◆ Provided information:
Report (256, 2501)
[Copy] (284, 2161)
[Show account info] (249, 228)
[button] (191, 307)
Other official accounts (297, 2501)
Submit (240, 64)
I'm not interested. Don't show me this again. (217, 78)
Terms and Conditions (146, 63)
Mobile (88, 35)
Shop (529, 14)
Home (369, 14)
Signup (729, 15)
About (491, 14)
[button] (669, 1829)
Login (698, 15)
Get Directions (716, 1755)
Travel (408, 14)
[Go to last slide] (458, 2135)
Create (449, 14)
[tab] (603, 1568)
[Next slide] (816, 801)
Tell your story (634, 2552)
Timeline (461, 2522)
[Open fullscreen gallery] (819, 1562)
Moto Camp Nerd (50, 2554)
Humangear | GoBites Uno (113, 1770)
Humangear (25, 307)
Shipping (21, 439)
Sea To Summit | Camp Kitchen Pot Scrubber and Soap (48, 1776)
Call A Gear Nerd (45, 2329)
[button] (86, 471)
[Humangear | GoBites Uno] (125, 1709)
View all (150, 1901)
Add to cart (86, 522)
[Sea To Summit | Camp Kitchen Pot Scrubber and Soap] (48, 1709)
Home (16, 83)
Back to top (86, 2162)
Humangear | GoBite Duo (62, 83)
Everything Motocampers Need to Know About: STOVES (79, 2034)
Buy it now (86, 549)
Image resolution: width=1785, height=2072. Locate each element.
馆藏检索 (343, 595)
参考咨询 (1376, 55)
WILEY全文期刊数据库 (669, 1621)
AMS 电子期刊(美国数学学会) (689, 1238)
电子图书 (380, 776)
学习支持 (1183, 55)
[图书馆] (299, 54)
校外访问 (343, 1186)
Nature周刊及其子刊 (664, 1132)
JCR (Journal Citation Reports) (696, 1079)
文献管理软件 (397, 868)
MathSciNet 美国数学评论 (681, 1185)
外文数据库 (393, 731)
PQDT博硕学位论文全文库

◆ Required work: Would you copy out every line in the records that includes the string "Soap"?

◆ Finished exercise:
Sea To Summit | Camp Kitchen Pot Scrubber and Soap (48, 1776)
[Sea To Summit | Camp Kitchen Pot Scrubber and Soap] (48, 1709)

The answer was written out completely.